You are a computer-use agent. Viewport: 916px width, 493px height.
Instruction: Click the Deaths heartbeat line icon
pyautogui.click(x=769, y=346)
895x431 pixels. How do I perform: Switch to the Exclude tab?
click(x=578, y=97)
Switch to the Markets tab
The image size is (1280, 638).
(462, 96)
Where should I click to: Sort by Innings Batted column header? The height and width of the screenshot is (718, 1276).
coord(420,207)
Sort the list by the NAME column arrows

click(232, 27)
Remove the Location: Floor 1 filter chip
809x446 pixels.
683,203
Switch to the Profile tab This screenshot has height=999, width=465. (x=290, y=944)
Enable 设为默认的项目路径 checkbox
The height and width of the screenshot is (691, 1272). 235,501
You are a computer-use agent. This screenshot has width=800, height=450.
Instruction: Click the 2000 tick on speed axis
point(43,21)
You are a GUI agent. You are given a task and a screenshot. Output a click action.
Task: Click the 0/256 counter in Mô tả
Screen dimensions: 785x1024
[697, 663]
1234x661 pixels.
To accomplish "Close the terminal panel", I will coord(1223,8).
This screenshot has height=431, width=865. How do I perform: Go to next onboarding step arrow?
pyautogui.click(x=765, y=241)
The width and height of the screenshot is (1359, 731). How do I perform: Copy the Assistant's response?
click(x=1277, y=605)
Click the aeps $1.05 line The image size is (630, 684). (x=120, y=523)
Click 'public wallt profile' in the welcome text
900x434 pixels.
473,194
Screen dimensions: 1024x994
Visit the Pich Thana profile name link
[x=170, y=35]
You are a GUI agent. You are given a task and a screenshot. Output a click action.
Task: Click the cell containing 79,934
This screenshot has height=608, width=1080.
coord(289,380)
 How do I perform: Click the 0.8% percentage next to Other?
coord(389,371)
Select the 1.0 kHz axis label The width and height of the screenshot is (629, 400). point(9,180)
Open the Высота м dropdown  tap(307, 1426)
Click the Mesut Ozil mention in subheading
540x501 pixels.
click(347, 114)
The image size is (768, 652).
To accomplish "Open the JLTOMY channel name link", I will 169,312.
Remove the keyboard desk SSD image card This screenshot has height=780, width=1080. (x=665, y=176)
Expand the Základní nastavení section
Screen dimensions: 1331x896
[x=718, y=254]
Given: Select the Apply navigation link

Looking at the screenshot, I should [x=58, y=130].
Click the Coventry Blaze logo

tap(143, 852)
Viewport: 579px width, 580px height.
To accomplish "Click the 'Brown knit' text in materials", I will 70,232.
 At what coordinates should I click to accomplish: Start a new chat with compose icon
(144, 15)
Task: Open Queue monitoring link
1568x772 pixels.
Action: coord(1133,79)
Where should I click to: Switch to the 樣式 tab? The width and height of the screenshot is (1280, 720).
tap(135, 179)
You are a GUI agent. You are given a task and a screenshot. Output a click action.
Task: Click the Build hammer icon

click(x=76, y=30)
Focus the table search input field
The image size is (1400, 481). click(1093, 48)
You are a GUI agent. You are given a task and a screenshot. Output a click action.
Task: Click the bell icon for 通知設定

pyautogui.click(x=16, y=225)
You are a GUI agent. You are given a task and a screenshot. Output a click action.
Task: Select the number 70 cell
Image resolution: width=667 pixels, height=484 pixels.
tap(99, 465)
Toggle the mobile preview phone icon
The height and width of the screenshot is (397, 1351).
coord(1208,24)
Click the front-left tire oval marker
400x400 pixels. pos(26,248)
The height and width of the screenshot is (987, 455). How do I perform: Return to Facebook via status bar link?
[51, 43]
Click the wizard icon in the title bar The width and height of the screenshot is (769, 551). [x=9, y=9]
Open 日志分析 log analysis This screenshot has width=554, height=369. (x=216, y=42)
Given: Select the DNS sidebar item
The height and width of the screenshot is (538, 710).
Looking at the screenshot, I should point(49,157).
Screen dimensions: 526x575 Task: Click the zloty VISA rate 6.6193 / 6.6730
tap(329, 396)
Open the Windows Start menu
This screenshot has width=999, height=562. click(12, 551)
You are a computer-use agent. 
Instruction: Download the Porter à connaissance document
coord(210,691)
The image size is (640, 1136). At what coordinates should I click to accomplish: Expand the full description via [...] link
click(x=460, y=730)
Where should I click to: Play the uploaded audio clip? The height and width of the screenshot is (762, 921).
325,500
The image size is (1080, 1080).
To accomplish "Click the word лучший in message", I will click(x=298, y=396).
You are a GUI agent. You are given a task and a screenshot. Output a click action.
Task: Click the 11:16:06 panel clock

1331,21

- - -

WHAT TO PRODUCE
An exact copy of every entry above is the expected answer.

ANSWER SECTION
You are a computer-use agent. Viewport: 916px width, 493px height.
Instruction: Click the Deaths heartbeat line icon
pyautogui.click(x=769, y=346)
895x431 pixels. How do I perform: Switch to the Exclude tab?
click(x=578, y=97)
Switch to the Markets tab
The image size is (1280, 638).
(462, 96)
Where should I click to: Sort by Innings Batted column header? The height and width of the screenshot is (718, 1276).
coord(420,207)
Sort the list by the NAME column arrows

click(232, 27)
Remove the Location: Floor 1 filter chip
809x446 pixels.
683,203
Switch to the Profile tab This screenshot has height=999, width=465. (x=290, y=944)
Enable 设为默认的项目路径 checkbox
The height and width of the screenshot is (691, 1272). 235,501
You are a computer-use agent. This screenshot has width=800, height=450.
Instruction: Click the 2000 tick on speed axis
point(43,21)
You are a GUI agent. You are given a task and a screenshot. Output a click action.
Task: Click the 0/256 counter in Mô tả
Screen dimensions: 785x1024
[697, 663]
1234x661 pixels.
To accomplish "Close the terminal panel", I will coord(1223,8).
This screenshot has height=431, width=865. How do I perform: Go to next onboarding step arrow?
pyautogui.click(x=765, y=241)
The width and height of the screenshot is (1359, 731). How do I perform: Copy the Assistant's response?
click(x=1277, y=605)
Click the aeps $1.05 line The image size is (630, 684). (x=120, y=523)
Click 'public wallt profile' in the welcome text
900x434 pixels.
473,194
Screen dimensions: 1024x994
Visit the Pich Thana profile name link
[x=170, y=35]
You are a GUI agent. You are given a task and a screenshot. Output a click action.
Task: Click the cell containing 79,934
This screenshot has height=608, width=1080.
coord(289,380)
 How do I perform: Click the 0.8% percentage next to Other?
coord(389,371)
Select the 1.0 kHz axis label The width and height of the screenshot is (629, 400). point(9,180)
Open the Высота м dropdown  tap(307, 1426)
Click the Mesut Ozil mention in subheading
540x501 pixels.
click(347, 114)
The image size is (768, 652).
To accomplish "Open the JLTOMY channel name link", I will 169,312.
Remove the keyboard desk SSD image card This screenshot has height=780, width=1080. (x=665, y=176)
Expand the Základní nastavení section
Screen dimensions: 1331x896
[x=718, y=254]
Given: Select the Apply navigation link

Looking at the screenshot, I should [x=58, y=130].
Click the Coventry Blaze logo

tap(143, 852)
Viewport: 579px width, 580px height.
To accomplish "Click the 'Brown knit' text in materials", I will 70,232.
 At what coordinates should I click to accomplish: Start a new chat with compose icon
(144, 15)
Task: Open Queue monitoring link
1568x772 pixels.
Action: coord(1133,79)
Where should I click to: Switch to the 樣式 tab? The width and height of the screenshot is (1280, 720).
tap(135, 179)
You are a GUI agent. You are given a task and a screenshot. Output a click action.
Task: Click the Build hammer icon

click(x=76, y=30)
Focus the table search input field
The image size is (1400, 481). click(1093, 48)
You are a GUI agent. You are given a task and a screenshot. Output a click action.
Task: Click the bell icon for 通知設定

pyautogui.click(x=16, y=225)
You are a GUI agent. You are given a task and a screenshot. Output a click action.
Task: Select the number 70 cell
Image resolution: width=667 pixels, height=484 pixels.
tap(99, 465)
Toggle the mobile preview phone icon
The height and width of the screenshot is (397, 1351).
coord(1208,24)
Click the front-left tire oval marker
400x400 pixels. pos(26,248)
The height and width of the screenshot is (987, 455). How do I perform: Return to Facebook via status bar link?
[51, 43]
Click the wizard icon in the title bar The width and height of the screenshot is (769, 551). [x=9, y=9]
Open 日志分析 log analysis This screenshot has width=554, height=369. (x=216, y=42)
Given: Select the DNS sidebar item
The height and width of the screenshot is (538, 710).
Looking at the screenshot, I should point(49,157).
Screen dimensions: 526x575 Task: Click the zloty VISA rate 6.6193 / 6.6730
tap(329, 396)
Open the Windows Start menu
This screenshot has width=999, height=562. click(12, 551)
You are a computer-use agent. 
Instruction: Download the Porter à connaissance document
coord(210,691)
The image size is (640, 1136). At what coordinates should I click to accomplish: Expand the full description via [...] link
click(x=460, y=730)
Where should I click to: Play the uploaded audio clip? The height and width of the screenshot is (762, 921).
325,500
The image size is (1080, 1080).
To accomplish "Click the word лучший in message", I will click(x=298, y=396).
You are a GUI agent. You are given a task and a screenshot. Output a click action.
Task: Click the 11:16:06 panel clock

1331,21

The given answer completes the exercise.